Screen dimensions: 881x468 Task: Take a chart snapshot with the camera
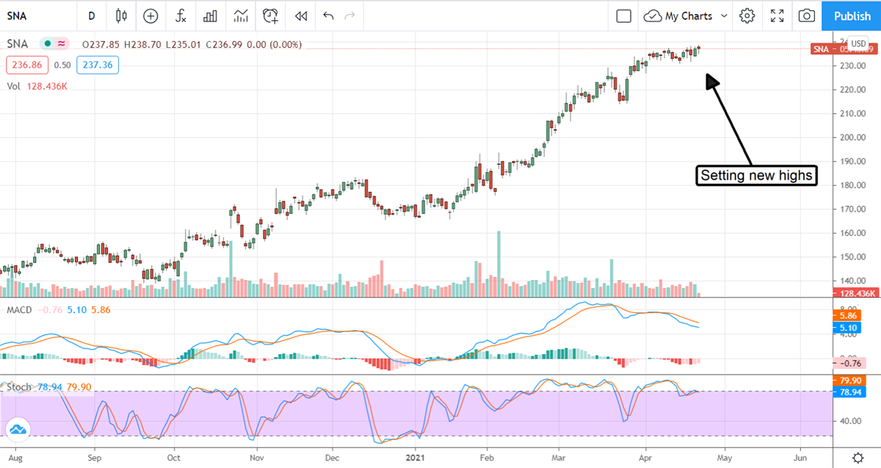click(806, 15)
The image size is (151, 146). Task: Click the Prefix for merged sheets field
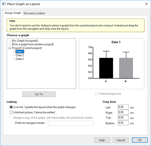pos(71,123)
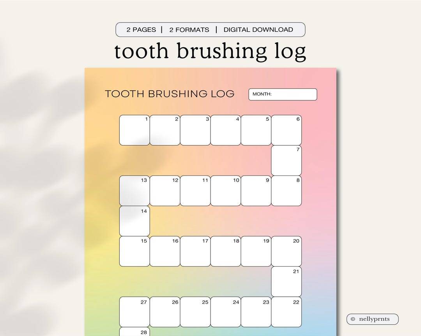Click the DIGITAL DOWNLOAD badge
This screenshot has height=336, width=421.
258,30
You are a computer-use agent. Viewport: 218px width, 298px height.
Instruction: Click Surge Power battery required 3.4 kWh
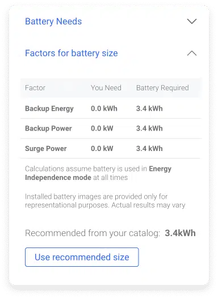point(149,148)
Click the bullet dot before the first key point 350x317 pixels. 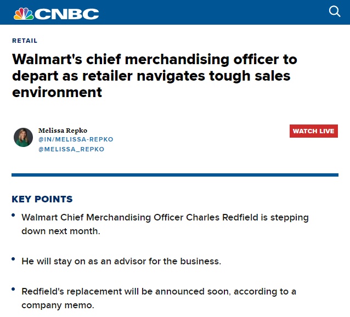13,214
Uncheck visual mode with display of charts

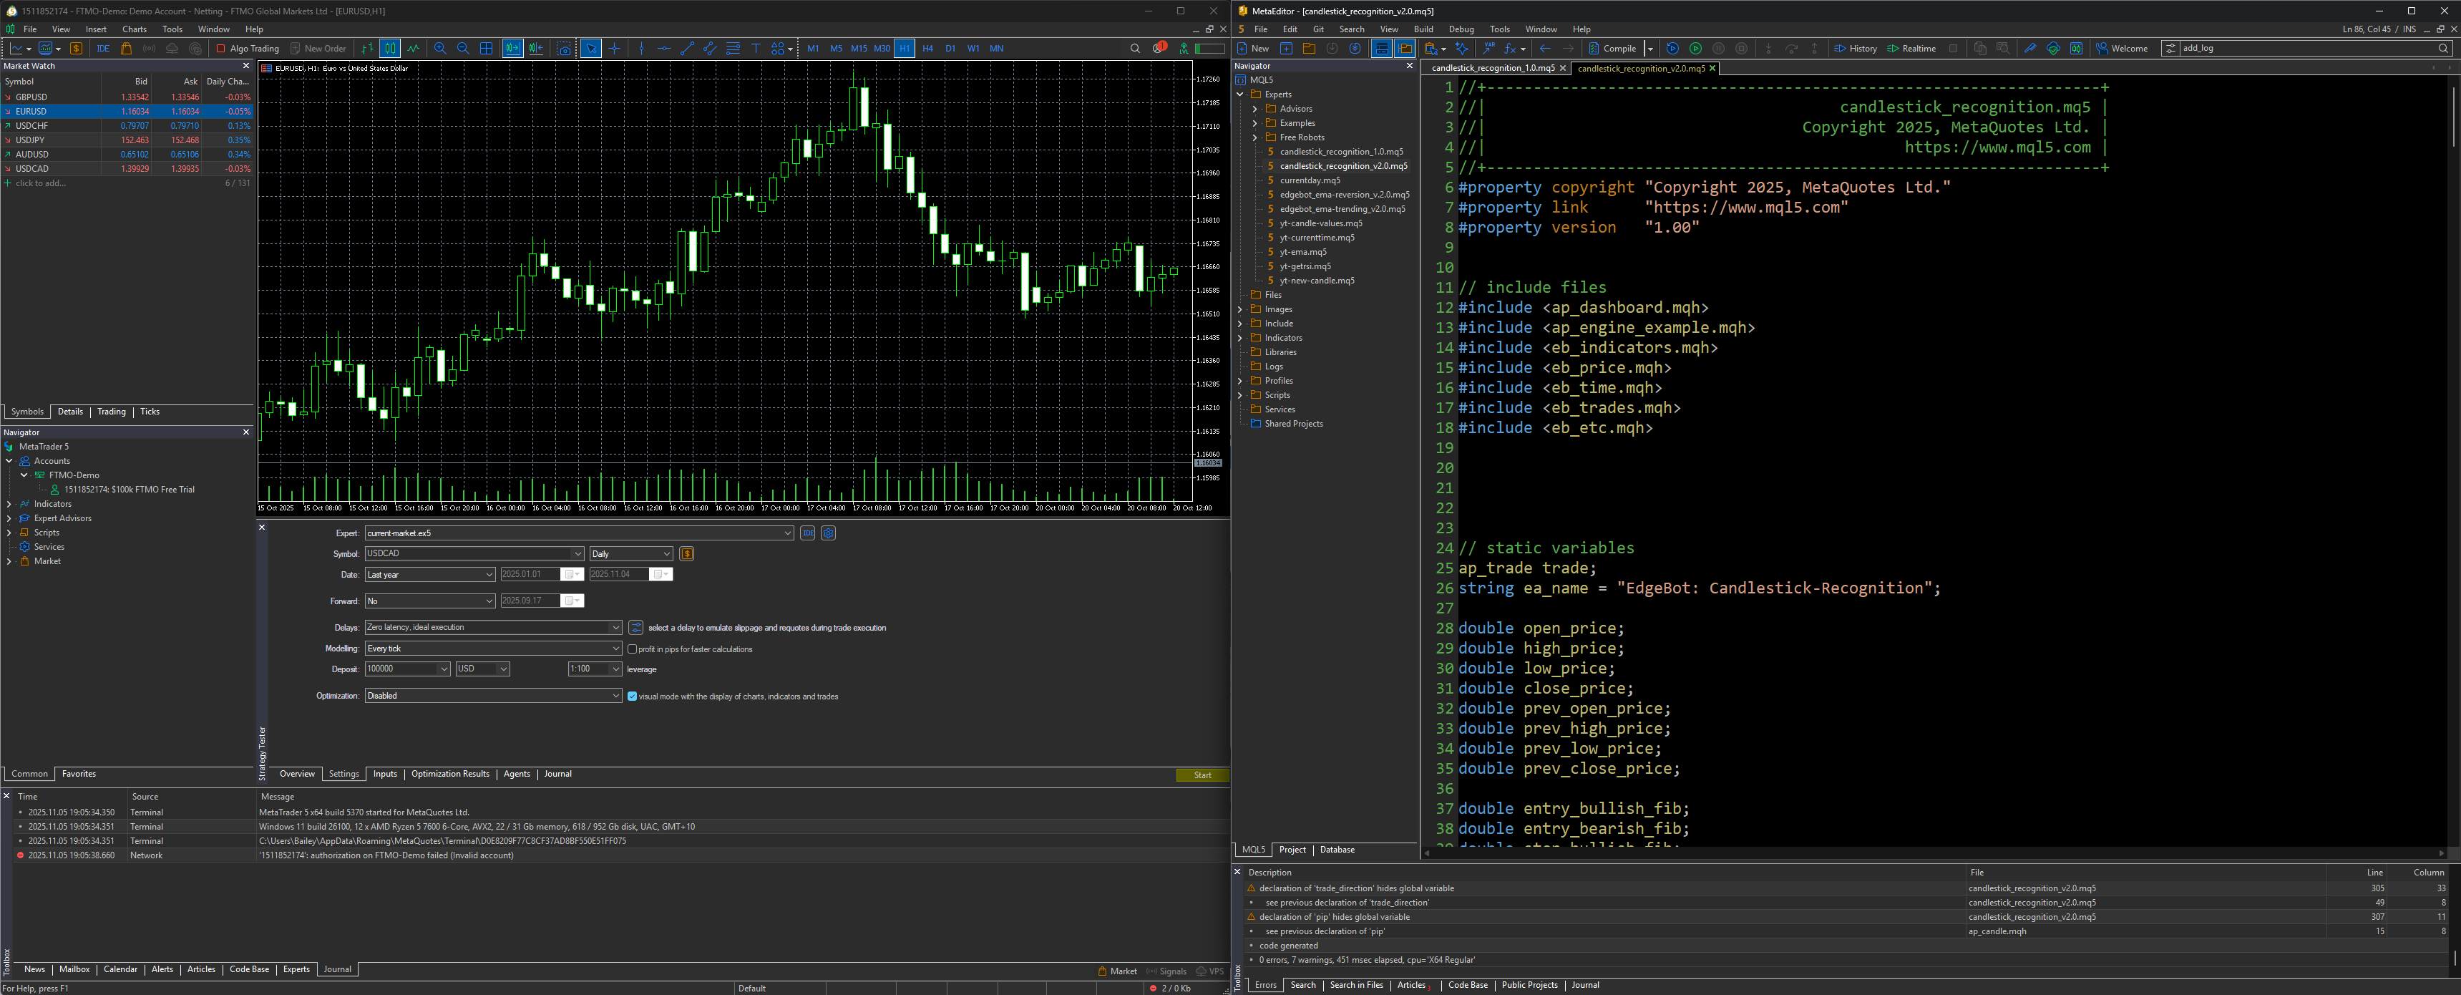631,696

--------------------------------------------------

## Short exercise
Pull out every line of the material above that contains the string "height".

## Solution to this problem
This screenshot has height=336, width=421.
You are a computer-use agent. Viewport: 218px width, 298px height.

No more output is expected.